The app was initially restricted to devices running Home or Pro editions that are signed into a personal Microsoft Account. Devices running an Enterprise edition, or joined to a domain, are restricted from using Windows Backup. On March 1, 2024, following criticism, the "Moment 5" update hid the Windows Backup app from appearing in the Start menu on ineligible devices.

In August 2025, Microsoft released Windows Backup for Organizations. The feature is opted into through mobile device management (MDM) solutions such as Microsoft Intune. In February 2026, Microsoft released an update to Windows Backup for Organizations, allowing the ability for users to be able to initiate a restore during first sign in.

== Criticism ==

As the application necessarily requires system-level access to ensure a complete backup, it appears in the Start menu with a "System" label, and can not be uninstalled or hidden, except by fully disabling use of Microsoft Accounts through Group Policy.

Upon release, Windows Backup was automatically installed on all devices running a compatible version of Windows 11 or Windows 10, including on enterprise devices that are not eligible to use the application. Enterprise users opening the new app found in the Start menu received an error message that "This feature is not supported by your organization." It was also criticized for being installed on Windows 10 LTSC editions, where backup to OneDrive is unlikely to be useful, and because users may unknowingly violate information privacy law such as the General Data Protection Regulation. A March 2024 update to Windows 11 and Windows 10 hides access to the app if the user is not eligible to use it.

Windows 10 prompting the user to enable Windows Backup while the user is logging on

On eligible systems, Windows regularly promotes Windows Backup in some areas of the user interface. This approach has been criticized as nagware, with a goal of having the user purchase an upgraded OneDrive subscription.

- When logging onto a system following a Windows Update, the user may receive a full-screen interstitial warning about the device not being backed up. To continue to the desktop, the user must select to opt in or out of using Windows Backup.
- The user may receive notifications as they use their computer, warning that the device is not backed up.
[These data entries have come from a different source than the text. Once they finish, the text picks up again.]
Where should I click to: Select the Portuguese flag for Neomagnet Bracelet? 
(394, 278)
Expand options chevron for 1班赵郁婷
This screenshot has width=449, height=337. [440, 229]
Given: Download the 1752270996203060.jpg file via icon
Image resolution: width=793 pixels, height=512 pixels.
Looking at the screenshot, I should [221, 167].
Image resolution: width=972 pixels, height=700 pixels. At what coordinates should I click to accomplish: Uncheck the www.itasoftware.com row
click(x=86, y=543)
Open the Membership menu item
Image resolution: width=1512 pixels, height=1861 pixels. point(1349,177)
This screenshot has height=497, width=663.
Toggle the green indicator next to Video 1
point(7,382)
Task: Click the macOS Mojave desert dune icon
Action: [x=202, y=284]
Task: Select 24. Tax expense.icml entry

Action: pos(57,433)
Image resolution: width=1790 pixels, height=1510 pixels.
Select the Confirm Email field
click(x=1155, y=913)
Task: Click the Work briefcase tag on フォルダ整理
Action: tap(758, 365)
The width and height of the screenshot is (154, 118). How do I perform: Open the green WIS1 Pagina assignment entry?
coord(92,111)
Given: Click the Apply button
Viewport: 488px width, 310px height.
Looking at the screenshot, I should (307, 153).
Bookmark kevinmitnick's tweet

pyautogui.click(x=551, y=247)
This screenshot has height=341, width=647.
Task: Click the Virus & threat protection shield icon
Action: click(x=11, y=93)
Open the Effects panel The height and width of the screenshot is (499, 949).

These alerts can be disabled from the context menu of the notification.
- The initial Home section of the Settings app may prompt the user to sign into their Microsoft account to back up their device, using a yellow banner that may be interpreted as a critical system issue. A similar message may also appear in the Start menu. The banners may reappear at a later date.

Brien Posey of Redmondmag.com criticized the full-screen interstitial for disrupting a Windows 11 computer that was running a server program on his home network. Paul Thurrott criticized the backup feature being enabled automatically, despite previously declining the feature.